Art. 30º (Proibições) Administrar medicamentos sem conhecer a ação da droga e sem certificar-se da possibilidade dos riscos.

Art.41º (Responsabilidade e deveres)-Prestar informações, escritas e verbais, completas e fidedignas necessárias para assegurar a continuidade da assistência.

Art. 50º (Proibições) Executar prescrições terapêuticas quando contrárias à segurança do cliente.

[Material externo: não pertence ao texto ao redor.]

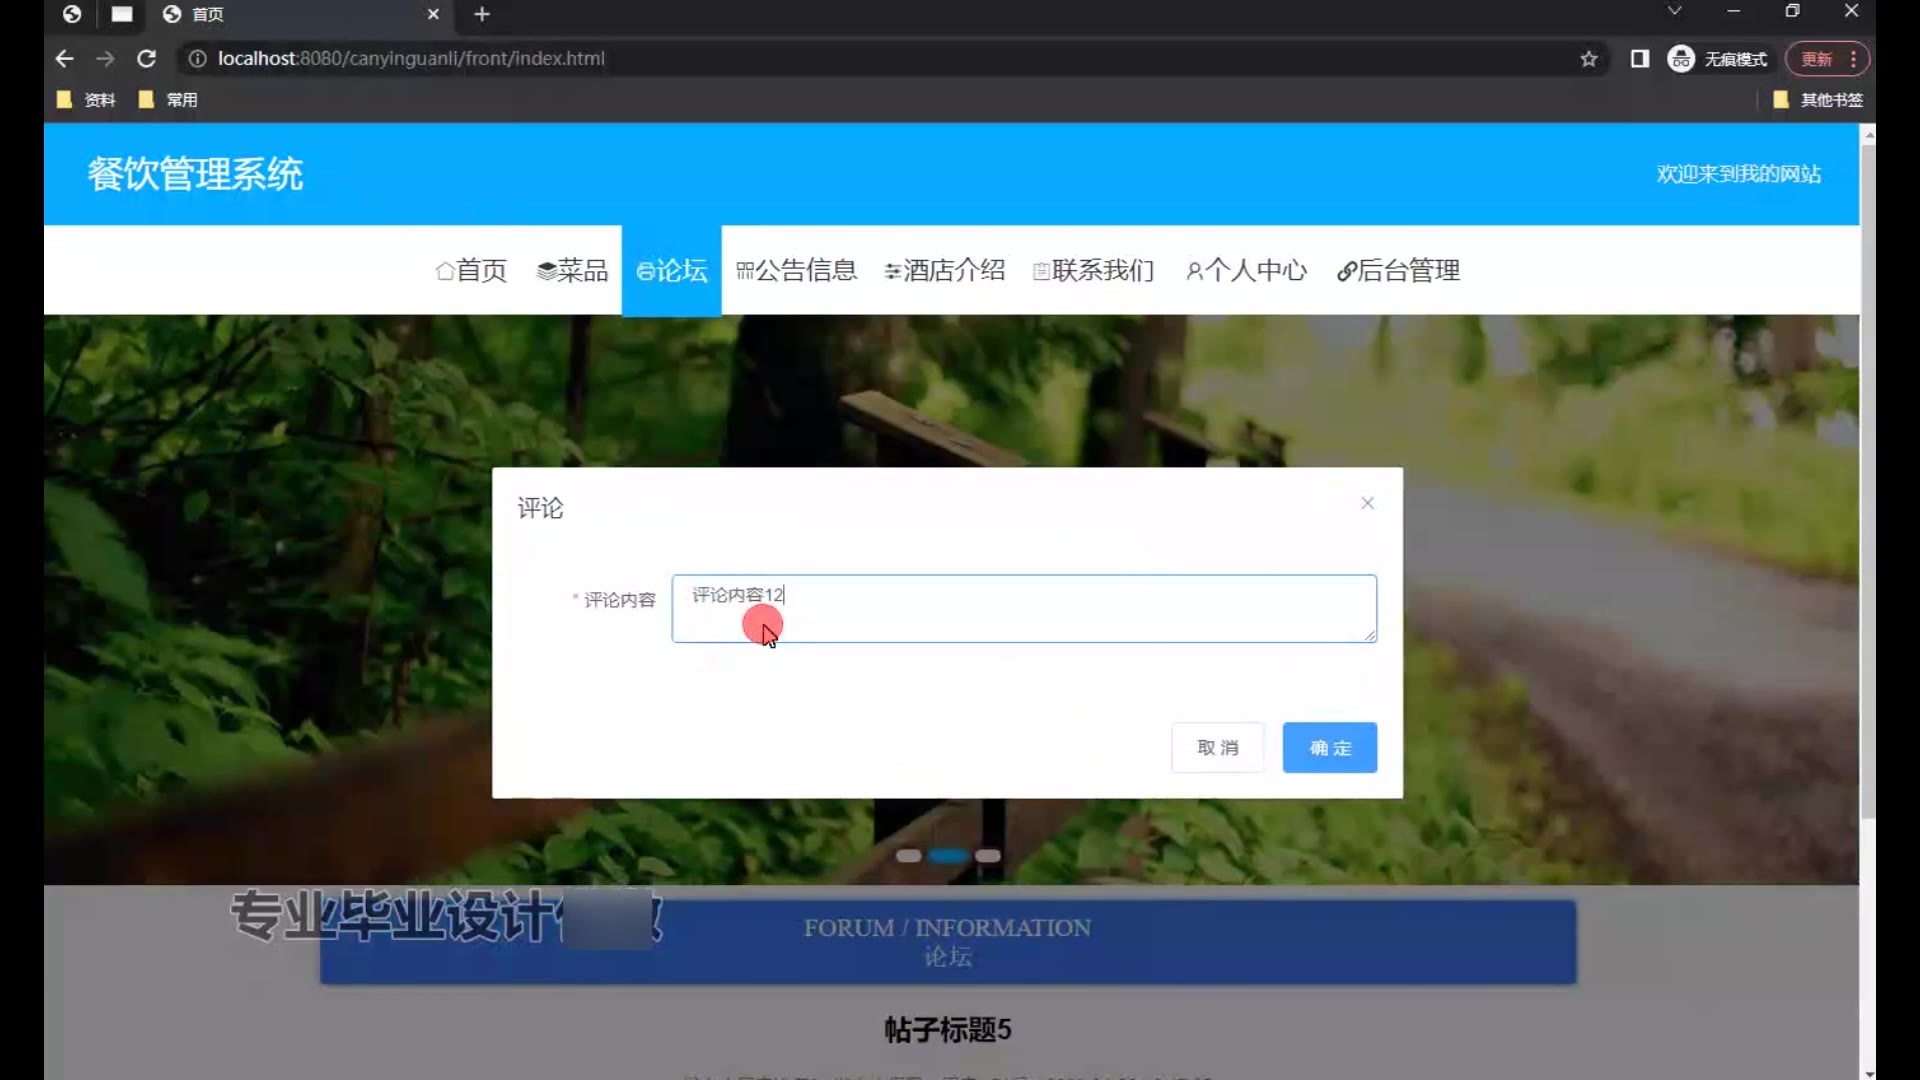Click the 更新 browser update button

click(x=1816, y=59)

Art.51º (Proibições) Prestar ao cliente serviços que por sua natureza incumbem a outro profissional, exceto em caso de emergência.

3. Conclusão:

Conforme exposto, concluímos que não é competência dos profissionais de enfermagem (Enfermeiros, Técnicos e Auxiliares de Enfermagem) realizar prescrição, programação e/ou alteração dos parâmetros de drogas vasoativas sem prescrição prévia do médico. O enfermeiro intensivista pautado em conhecimento e fundamentação cientifica pode auxiliar na decisão do manejo das drogas vasoativas, em colaboração com os médicos assistenciais. O Decreto nº 94.406/87 que regulamenta a lei nº 7.498/86, estabelece que o paciente grave é de responsabilidade do enfermeiro, cabendo ao Técnico de Enfermagem as atividades auxiliares, de nível médio técnico, atribuídas à equipe de Enfermagem, cabendo-lhe assistir ao Enfermeiro na prestação de cuidados diretos de Enfermagem a pacientes em estado grave.

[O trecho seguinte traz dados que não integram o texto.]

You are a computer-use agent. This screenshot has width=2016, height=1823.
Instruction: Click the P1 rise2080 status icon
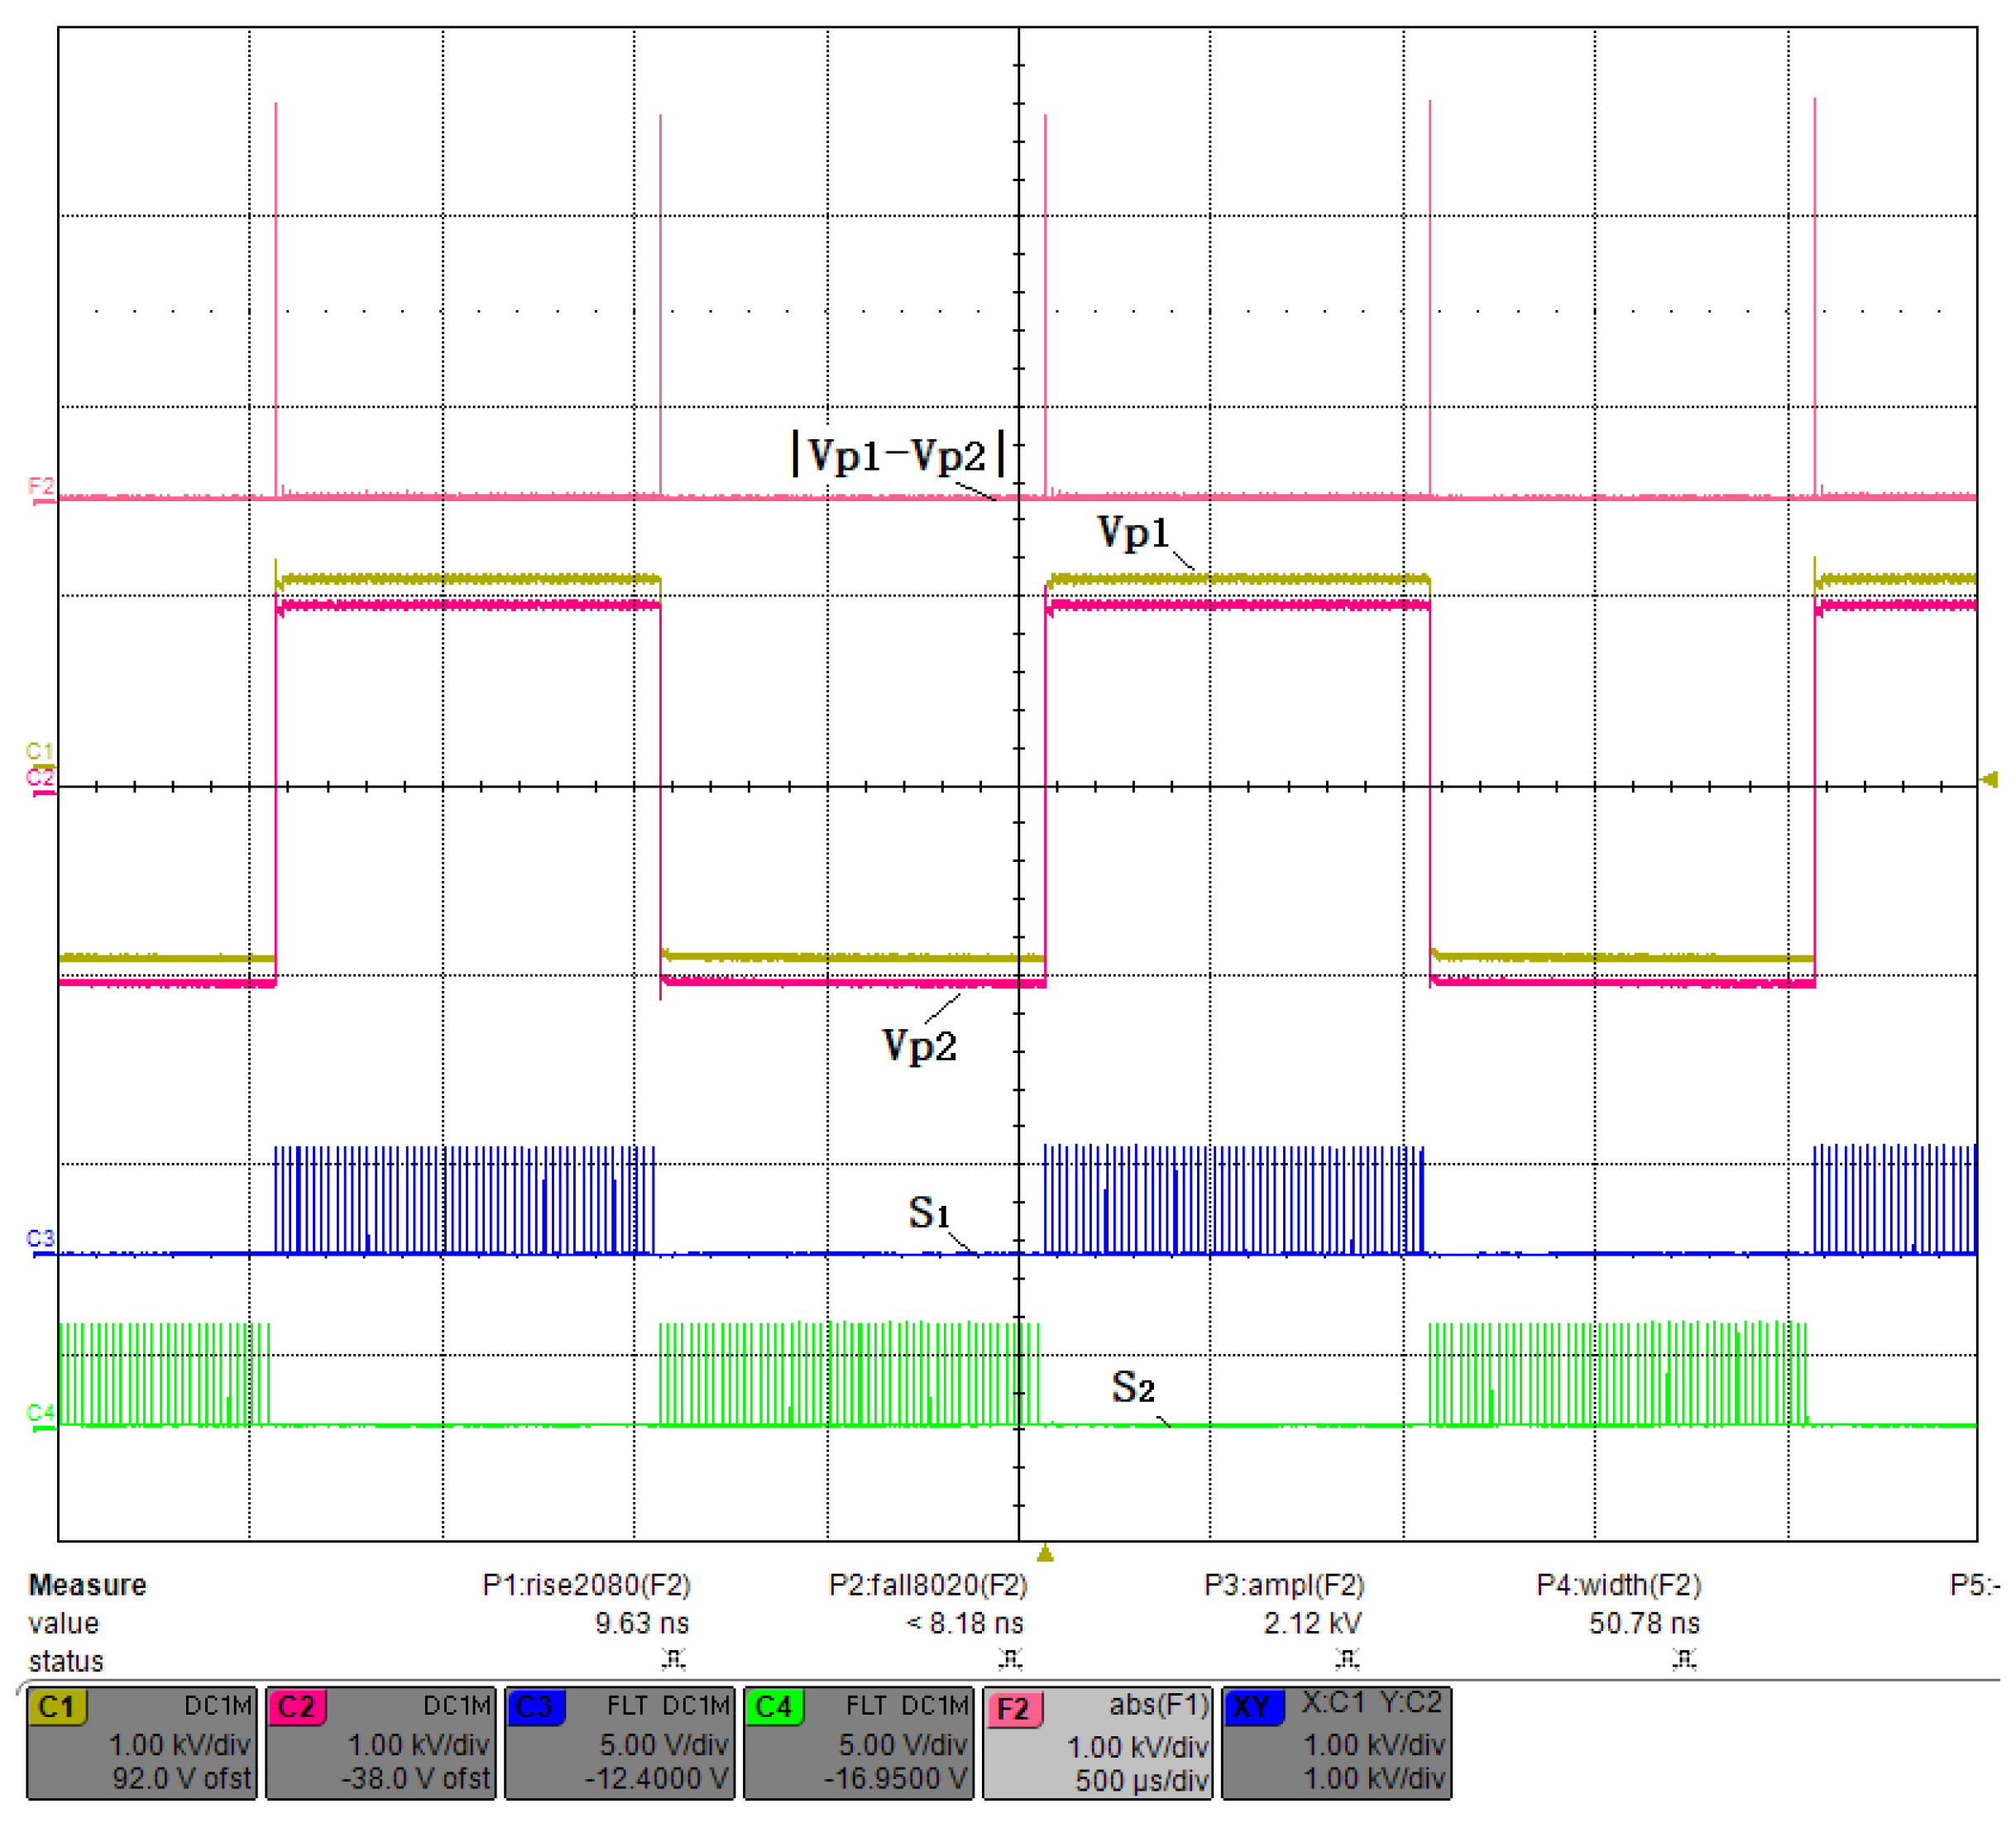(673, 1660)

Recomendamos que os profissionais de enfermagem exerçam suas ações, fomentadas pela elaboração efetiva da Sistematização da Assistência de Enfermagem (SAE), conforme Resolução COFEN nº 358/2009 e que os serviços criem protocolos assistenciais de boas práticas, considerando a legislação especifica e as atribuições de cada categoria da equipe multiprofissional, com posterior validação pelos respectivos responsáveis técnicos e imediata capacitação de todos os envolvidos no processo assistencial. Sugerimos também que esses protocolos estejam alinhados com as diretrizes do Programa Nacional de Segurança do Paciente (PNSP), conforme Portaria GM/MS nº 529/2013, criando uma cultura de segurança operacionalizada pela gestão de segurança da organização.

 

É o nosso parecer.

Salvador, 30 de novembro 2016

Enf. Maria Jacinta Pereira Veloso – COREN-BA 67976-ENF

Enf.ª Mara Lucia de Paula Souza – COREN-BA61432-ENF

Enf. Sirlei Santana de Jesus Brito – COREN-BA 47858-ENF

 

4. Referências:

a. BRASIL. Decreto n. 94.406 de 08 de junho de 1987 que regulamenta a Lei n. 7.498 de 25 de junho de 1986, que dispõe sobre o Exercício profissional de Enfermagem, e dá outras providências. Disponível em: http://www.portalcofen.gov.br

b. BRASIL. Conselho Federal de Enfermagem. Resolução COFEN nº311/2007, que aprova a reformulação do Código de Ética dos Profissionais de Enfermagem. Disponível em: http://www.portalcofen.gov.br

c. BRASIL. Resolução COFEN nº 358 de 2009, que dispõe sobre a Sistematização da Assistência de Enfermagem e a implementação do Processo de Enfermagem em ambientes, públicos e privados, em que ocorre o cuidado profissional de Enfermagem. Disponível em: http://www.portalcofen.gov.br

d. BRASIL. Portaria nº 529,de 1º de Abril de 2013,(DOU 02/04/2013) Disponível em: http://www.saude.mt.gov.br/upload/controle-infeccoes/pasta2/portaria-msgm-n-529-de-01-04-2013.pdf

e. CINTRA, E.A; NISHIDE, V.M.; NUNES, W.A. Assistência de Enfermagem ao Paciente Gravemente Enfermo. São Paulo: Atheneu, 2003

f. MURI EMF, SPOSITO MMM, METSAVAHT L. Farmacologia de drogas vasoativas. Acta Fisiatr 2010;17(1):22-7.